Armada Township is a civil township of Macomb County in the U.S. state of Michigan. As of the 2020 census, the township population was 5,318.

The village of Armada is located within the township. Armada Township was organized in 1832.

==Geography==
According to the United States Census Bureau, the township has a total area of 36.6 sqmi, of which 0.06 sqmi, or 0.17%, are water.

==Demographics==
As of the census of 2000, there were 5,246 people, 1,715 households, and 1,413 families residing in the township. The population density was 143.7 PD/sqmi. There were 1,761 housing units at an average density of 48.3 /sqmi. The racial makeup of the township was 98.06% White, 0.11% African American, 0.29% Native American, 0.11% Asian, 0.02% Pacific Islander, 0.38% from other races, and 1.03% from two or more races. Hispanic or Latino of any race were 1.52% of the population.

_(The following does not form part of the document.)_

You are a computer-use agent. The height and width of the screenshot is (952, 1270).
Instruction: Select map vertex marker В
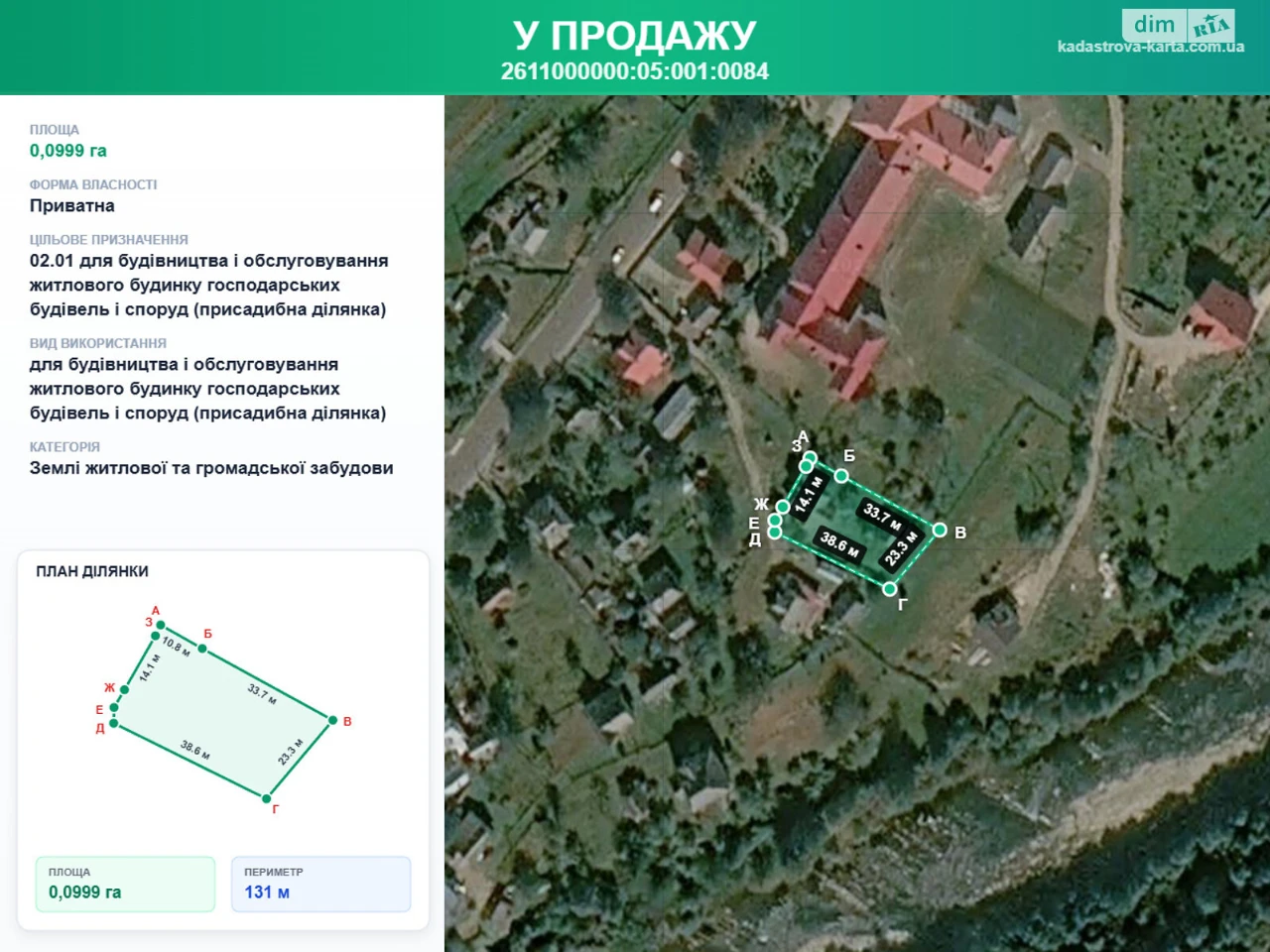(x=940, y=530)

There were 1,715 households, out of which 42.5% had children under the age of 18 living with them, 74.0% were married couples living together, 5.5% had a female householder with no husband present, and 17.6% were non-families. 14.9% of all households were made up of individuals, and 6.2% had someone living alone who was 65 years of age or older. The average household size was 3.01 and the average family size was 3.36.

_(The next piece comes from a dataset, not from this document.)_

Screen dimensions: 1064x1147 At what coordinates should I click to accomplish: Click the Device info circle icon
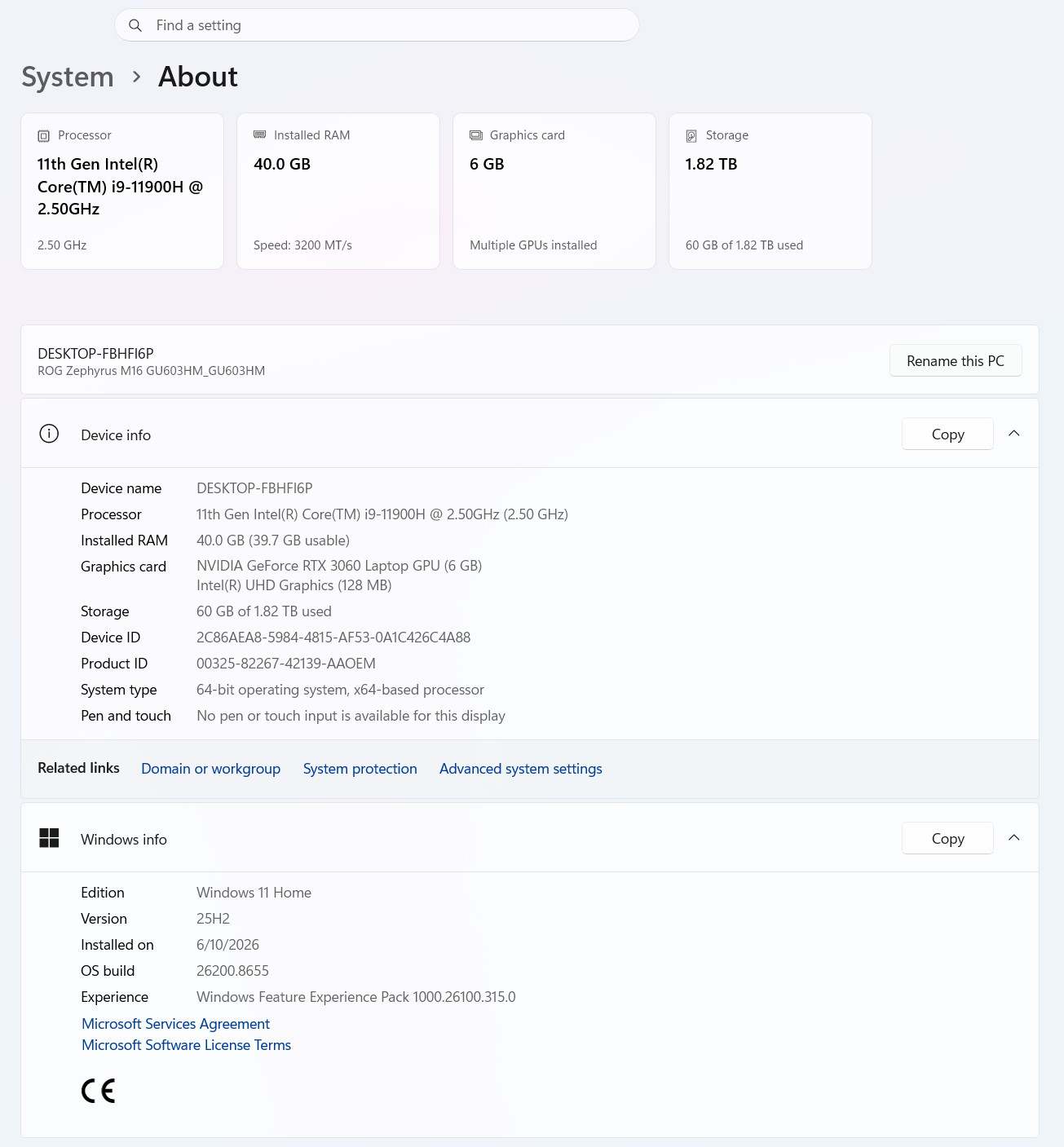(49, 434)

In the township the population was spread out, with 29.0% under the age of 18, 7.8% from 18 to 24, 29.9% from 25 to 44, 24.4% from 45 to 64, and 8.8% who were 65 years of age or older. The median age was 36 years. For every 100 females, there were 101.5 males. For every 100 females age 18 and over, there were 100.2 males.

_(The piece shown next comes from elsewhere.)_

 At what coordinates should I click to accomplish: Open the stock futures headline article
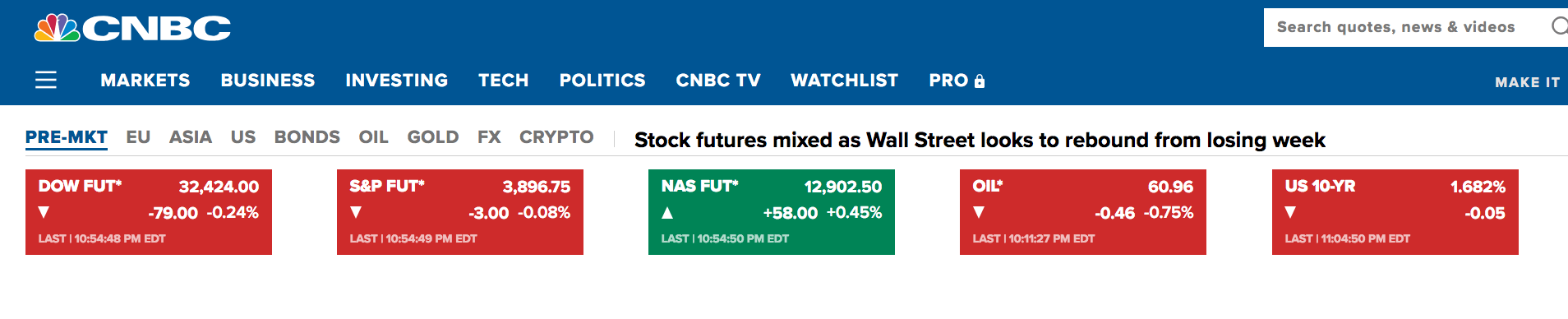point(980,140)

The median income for a household in the township was $68,421, and the median income for a family was $77,019. Males had a median income of $52,191 versus $32,146 for females. The per capita income for the township was $24,766. About 1.8% of families and 2.0% of the population were below the poverty line, including 1.5% of those under age 18 and 3.1% of those age 65 or over.